Example source implementations showing 100 initial unit directional vectors emanating from the source for (a) a surface directional circular source (DirectionalCircular) with radius 0.1 mm, converging with angle of 30 deg, and (b) an internal isotropic point source (IsotropicPoint) at depth $z = 3 mm$ . The principal axis is shown in red and the $z = 0$ plane is the tissue surface.

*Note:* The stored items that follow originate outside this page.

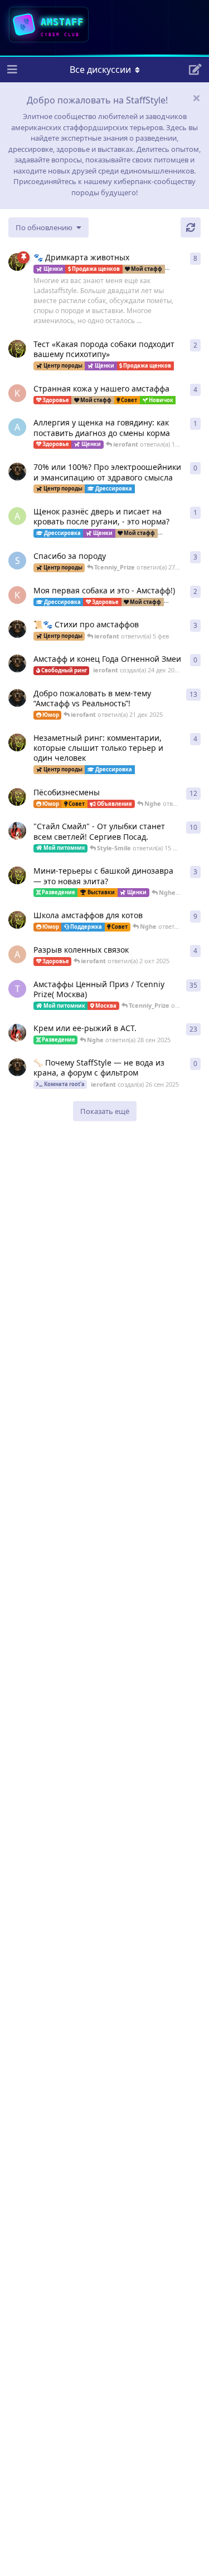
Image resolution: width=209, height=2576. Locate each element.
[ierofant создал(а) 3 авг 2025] (17, 698)
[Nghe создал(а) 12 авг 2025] (17, 797)
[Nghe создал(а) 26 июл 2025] (17, 875)
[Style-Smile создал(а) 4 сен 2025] (17, 1033)
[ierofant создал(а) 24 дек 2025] (17, 663)
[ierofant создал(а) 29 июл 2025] (17, 629)
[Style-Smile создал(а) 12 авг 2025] (17, 831)
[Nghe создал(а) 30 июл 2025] (17, 742)
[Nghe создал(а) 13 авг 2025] (17, 920)
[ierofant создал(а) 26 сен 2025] (17, 1067)
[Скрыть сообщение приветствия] (196, 98)
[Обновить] (191, 227)
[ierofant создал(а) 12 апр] (17, 471)
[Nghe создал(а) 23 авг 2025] (17, 262)
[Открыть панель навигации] (11, 69)
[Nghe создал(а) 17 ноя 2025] (17, 349)
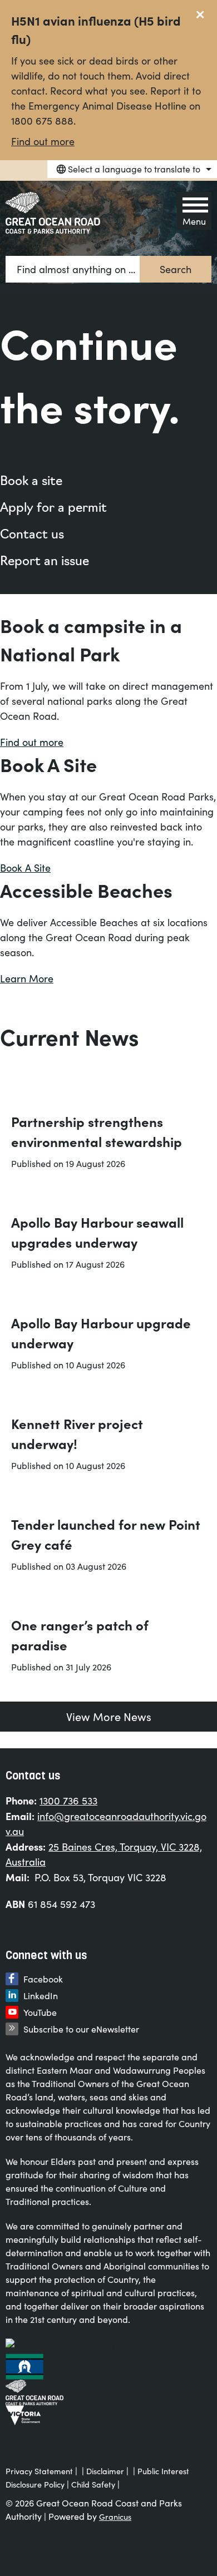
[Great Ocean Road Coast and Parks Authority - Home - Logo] (53, 213)
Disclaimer (105, 2471)
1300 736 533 (68, 1800)
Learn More (26, 978)
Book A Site (25, 867)
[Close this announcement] (204, 12)
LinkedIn (40, 1995)
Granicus (115, 2516)
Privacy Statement (39, 2471)
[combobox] (132, 169)
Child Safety (93, 2484)
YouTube (40, 2012)
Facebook (43, 1979)
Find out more (43, 141)
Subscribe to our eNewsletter (81, 2029)
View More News (108, 1716)
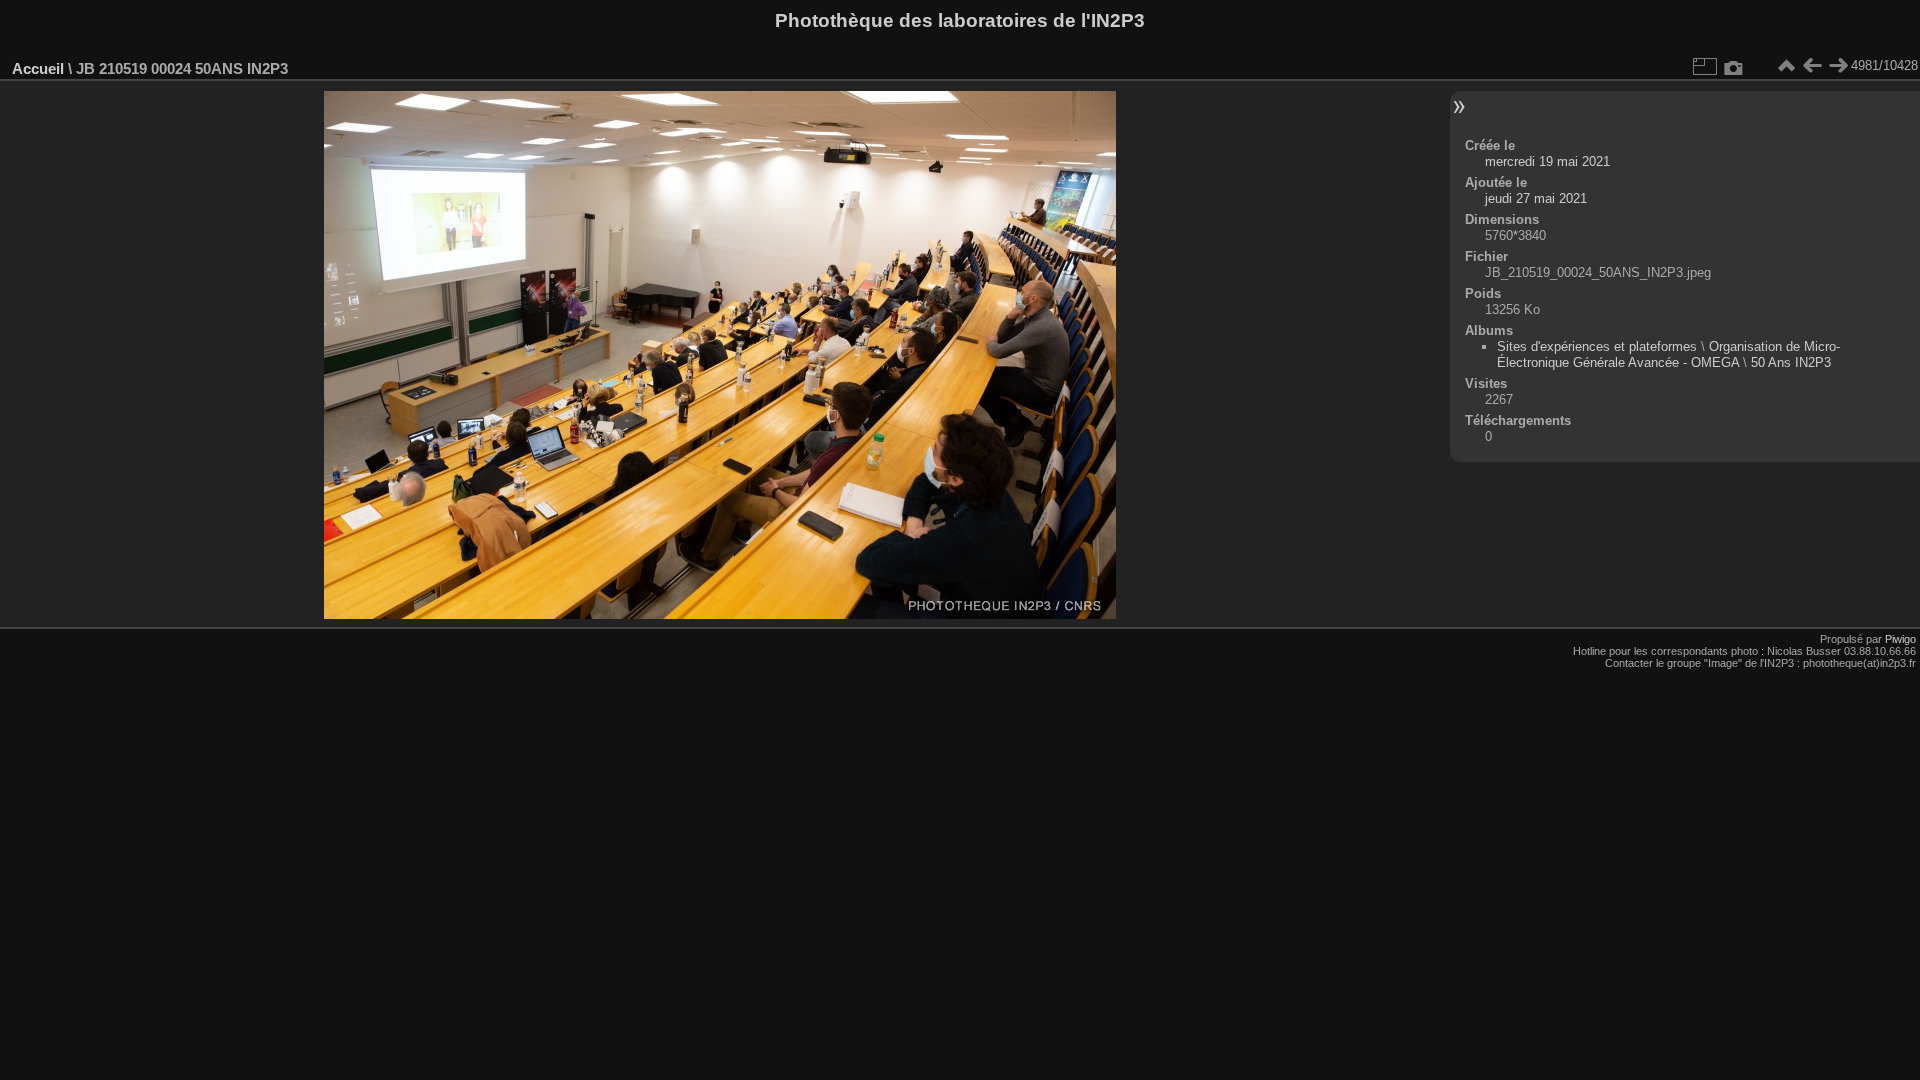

MCCL provides detectors to tally photon propagation as a function of space, time, spatial frequency, and temporal frequency with user control over the range and resolution of the independent variable of interest. Tables 2 and 3 provide partial lists of the reflectance and history detector options, respectively, available in MCCL. A full list for reflectance, transmittance, and history detectors can be found in an online document, “Source, Tissue, Detector Parameters,” in the right-hand menu of our MCCL GitHub wiki ( https://github.com/VirtualPhotonics/Vts.MonteCarlo/wiki).

Table 2

Partial list of MCCL reflectance detector specifications identified by their name and options. The columns refer to the independent variables provided by these detectors in space (ρ,x,y,z), maximum depth (zmax), spatial-frequency (fx), time (t), temporal-frequency (Ω), and/or polar, and azimuthal angles (θ,ϕ).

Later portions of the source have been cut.